((
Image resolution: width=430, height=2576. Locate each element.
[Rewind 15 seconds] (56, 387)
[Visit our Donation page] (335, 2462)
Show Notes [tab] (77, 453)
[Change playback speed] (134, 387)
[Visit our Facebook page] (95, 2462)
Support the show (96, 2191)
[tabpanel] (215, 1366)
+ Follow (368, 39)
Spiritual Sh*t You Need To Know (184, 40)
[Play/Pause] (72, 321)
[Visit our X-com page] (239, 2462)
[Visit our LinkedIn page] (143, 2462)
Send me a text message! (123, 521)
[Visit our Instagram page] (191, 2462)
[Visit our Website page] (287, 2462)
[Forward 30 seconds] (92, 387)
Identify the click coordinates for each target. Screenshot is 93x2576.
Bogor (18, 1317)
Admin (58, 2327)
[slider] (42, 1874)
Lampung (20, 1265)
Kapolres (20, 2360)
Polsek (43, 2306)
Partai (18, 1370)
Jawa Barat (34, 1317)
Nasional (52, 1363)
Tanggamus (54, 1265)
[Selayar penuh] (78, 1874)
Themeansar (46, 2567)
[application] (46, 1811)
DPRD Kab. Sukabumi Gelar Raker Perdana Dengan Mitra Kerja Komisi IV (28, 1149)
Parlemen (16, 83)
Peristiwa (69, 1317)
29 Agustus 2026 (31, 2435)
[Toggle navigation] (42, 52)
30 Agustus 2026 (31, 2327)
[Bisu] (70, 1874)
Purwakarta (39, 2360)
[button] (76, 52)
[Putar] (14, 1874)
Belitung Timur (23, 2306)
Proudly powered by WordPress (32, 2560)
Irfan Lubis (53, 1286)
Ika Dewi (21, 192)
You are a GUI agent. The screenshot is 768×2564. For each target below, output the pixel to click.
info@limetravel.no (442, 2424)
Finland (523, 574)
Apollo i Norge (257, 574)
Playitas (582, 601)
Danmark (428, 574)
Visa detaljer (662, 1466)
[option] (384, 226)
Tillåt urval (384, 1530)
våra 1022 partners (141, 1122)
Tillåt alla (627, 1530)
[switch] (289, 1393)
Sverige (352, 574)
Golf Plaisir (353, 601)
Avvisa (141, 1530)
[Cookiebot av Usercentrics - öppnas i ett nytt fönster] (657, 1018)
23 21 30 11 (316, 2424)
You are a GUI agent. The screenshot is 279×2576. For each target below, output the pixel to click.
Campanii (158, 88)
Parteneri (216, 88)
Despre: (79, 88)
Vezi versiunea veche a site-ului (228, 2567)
))
To do: If a line in the records above has the word "output", copy it.

Response:
You are a GUI agent. The screenshot is 768×2564. For each target below, output the pixel to click.
You are a GUI agent. The screenshot is 279×2576. For each target below, output the pixel to click.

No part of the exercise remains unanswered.